- Text provided -
Blog entry for:

Sat, Sep 17, 2022 01:27:21 PM


🤕 thinking that 🤕
posted: Sat, Sep 17, 2022 01:27:21 PM

 

i have done enough of my recovery program leads down all sorts of dark and twisty places. today, on the morning after, all sorts of things bubbled up to the surface, fist and foremost was me beating myself up for tripping over a crack in the sidewalk while running yesterday, thereby cancelling my plans to summit Missouri Mountain. also on the top of my mind was my experience setting a very hard boundary with an extreme consequence yesterday, with someone i love. for me, it went very well. for them? not so much, as they appeared to be blindsided by my request and denied that it had ever happened in the past. that was not an unexpected reaction, as they are often very guilty of rewriting their past. so it goes, i am freed from the burden of having to carry that crap any longer and they acknowledged the behavior and the consequence.
before i go down a rabbit hole:

Chuck C
Congrats on Thirty-five (35 - XXXV) years clean!

- Recorded data -
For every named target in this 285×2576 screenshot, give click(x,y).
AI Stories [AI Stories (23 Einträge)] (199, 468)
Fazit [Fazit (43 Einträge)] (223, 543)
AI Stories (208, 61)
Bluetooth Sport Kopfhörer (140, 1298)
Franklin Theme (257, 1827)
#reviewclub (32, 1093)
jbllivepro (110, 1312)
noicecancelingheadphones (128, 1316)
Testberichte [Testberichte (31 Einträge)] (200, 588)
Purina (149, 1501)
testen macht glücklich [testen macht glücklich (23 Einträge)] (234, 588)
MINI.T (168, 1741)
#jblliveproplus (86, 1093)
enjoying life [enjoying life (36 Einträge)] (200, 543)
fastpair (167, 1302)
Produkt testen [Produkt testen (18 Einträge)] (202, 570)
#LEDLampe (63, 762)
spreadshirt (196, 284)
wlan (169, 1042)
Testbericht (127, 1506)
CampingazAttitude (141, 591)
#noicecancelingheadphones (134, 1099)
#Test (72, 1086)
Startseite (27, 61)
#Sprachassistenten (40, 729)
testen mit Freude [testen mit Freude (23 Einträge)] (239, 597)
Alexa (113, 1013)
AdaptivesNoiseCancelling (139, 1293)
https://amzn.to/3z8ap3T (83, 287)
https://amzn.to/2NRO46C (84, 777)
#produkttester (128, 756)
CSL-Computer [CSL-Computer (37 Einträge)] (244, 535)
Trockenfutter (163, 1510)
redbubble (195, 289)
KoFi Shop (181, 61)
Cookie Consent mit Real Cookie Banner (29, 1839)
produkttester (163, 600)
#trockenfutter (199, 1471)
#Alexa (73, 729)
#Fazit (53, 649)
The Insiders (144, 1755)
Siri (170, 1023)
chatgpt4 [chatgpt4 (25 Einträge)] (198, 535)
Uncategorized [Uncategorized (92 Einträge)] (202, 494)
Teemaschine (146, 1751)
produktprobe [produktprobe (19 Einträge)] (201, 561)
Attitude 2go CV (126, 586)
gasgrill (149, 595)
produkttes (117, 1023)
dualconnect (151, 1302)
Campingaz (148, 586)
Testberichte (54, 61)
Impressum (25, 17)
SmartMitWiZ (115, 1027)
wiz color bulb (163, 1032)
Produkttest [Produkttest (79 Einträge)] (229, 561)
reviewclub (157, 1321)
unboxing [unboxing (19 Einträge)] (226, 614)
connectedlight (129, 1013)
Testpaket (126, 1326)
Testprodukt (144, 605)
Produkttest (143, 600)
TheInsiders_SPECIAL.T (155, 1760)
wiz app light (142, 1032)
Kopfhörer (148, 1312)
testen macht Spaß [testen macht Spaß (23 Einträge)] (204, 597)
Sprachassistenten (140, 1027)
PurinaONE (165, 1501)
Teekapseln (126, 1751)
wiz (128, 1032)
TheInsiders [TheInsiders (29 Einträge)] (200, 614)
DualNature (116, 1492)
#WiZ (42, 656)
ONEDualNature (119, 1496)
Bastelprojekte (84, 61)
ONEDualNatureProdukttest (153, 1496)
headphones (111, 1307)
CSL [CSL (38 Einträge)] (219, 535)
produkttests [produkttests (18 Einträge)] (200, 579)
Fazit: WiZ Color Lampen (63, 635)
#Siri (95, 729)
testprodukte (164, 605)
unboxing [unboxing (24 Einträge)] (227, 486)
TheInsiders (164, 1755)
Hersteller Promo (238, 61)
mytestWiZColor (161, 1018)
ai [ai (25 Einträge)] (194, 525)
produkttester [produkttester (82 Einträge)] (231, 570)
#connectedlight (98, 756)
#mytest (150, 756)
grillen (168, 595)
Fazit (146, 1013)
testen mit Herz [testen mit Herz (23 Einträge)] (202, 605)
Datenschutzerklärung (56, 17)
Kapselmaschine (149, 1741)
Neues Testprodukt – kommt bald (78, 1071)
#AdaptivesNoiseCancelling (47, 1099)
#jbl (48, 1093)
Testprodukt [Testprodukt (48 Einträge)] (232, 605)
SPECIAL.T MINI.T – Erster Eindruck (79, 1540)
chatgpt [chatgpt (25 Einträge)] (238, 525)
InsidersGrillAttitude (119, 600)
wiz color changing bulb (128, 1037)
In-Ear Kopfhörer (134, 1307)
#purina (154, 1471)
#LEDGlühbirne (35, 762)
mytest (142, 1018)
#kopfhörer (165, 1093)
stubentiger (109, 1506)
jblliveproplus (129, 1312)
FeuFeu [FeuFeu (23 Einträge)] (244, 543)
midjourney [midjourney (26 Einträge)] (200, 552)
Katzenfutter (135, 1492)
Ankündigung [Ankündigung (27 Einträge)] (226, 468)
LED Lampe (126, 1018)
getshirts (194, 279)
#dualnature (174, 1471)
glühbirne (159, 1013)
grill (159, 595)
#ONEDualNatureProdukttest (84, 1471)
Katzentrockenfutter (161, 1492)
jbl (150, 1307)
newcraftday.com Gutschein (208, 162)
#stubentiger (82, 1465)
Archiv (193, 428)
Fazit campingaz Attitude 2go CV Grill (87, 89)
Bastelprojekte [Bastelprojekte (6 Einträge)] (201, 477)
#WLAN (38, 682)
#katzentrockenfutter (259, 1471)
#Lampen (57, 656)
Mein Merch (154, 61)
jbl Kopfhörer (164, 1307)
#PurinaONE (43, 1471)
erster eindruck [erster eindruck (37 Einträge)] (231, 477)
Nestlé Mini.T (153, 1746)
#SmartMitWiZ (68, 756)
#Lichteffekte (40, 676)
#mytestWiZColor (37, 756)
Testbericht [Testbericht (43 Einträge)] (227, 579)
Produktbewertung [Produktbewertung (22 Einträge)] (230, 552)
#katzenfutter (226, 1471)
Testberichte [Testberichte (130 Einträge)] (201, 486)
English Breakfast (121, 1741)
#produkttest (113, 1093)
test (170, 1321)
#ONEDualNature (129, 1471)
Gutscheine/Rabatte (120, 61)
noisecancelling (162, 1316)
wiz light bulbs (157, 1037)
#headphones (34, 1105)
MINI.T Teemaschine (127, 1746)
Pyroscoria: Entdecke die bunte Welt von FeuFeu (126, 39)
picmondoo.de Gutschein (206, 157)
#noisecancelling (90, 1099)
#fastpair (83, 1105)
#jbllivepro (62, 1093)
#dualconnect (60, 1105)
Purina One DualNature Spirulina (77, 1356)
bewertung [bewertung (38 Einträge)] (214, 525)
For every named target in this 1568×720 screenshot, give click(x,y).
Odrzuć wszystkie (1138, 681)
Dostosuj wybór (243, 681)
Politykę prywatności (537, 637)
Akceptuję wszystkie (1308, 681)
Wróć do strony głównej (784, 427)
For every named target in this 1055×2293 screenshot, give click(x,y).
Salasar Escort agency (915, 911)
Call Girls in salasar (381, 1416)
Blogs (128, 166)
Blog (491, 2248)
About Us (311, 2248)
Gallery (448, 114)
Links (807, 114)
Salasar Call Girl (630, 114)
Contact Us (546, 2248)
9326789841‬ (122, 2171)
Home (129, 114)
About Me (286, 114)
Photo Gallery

- Work order 1 -
Answer these about the blog entry:
(a) Which mountain did the writer plan to summit?
(b) What happened while running that led to those plans being canceled?
(c) How many years clean does the closing congratulation mention?
- Work order 2 -
Please transcribe the part of the blog entry that opens with the words containing "i have done" and closes with "and the consequence.".

- Final answer 1 -
(a) Missouri Mountain.
(b) The writer tripped over a crack in the sidewalk.
(c) Thirty-five (35 - XXXV) years.

- Final answer 2 -
i have done enough of my recovery program leads down all sorts of dark and twisty places. today, on the morning after, all sorts of things bubbled up to the surface, fist and foremost was me beating myself up for tripping over a crack in the sidewalk while running yesterday, thereby cancelling my plans to summit Missouri Mountain. also on the top of my mind was my experience setting a very hard boundary with an extreme consequence yesterday, with someone i love. for me, it went very well. for them? not so much, as they appeared to be blindsided by my request and denied that it had ever happened in the past. that was not an unexpected reaction, as they are often very guilty of rewriting their past. so it goes, i am freed from the burden of having to carry that crap any longer and they acknowledged the behavior and the consequence.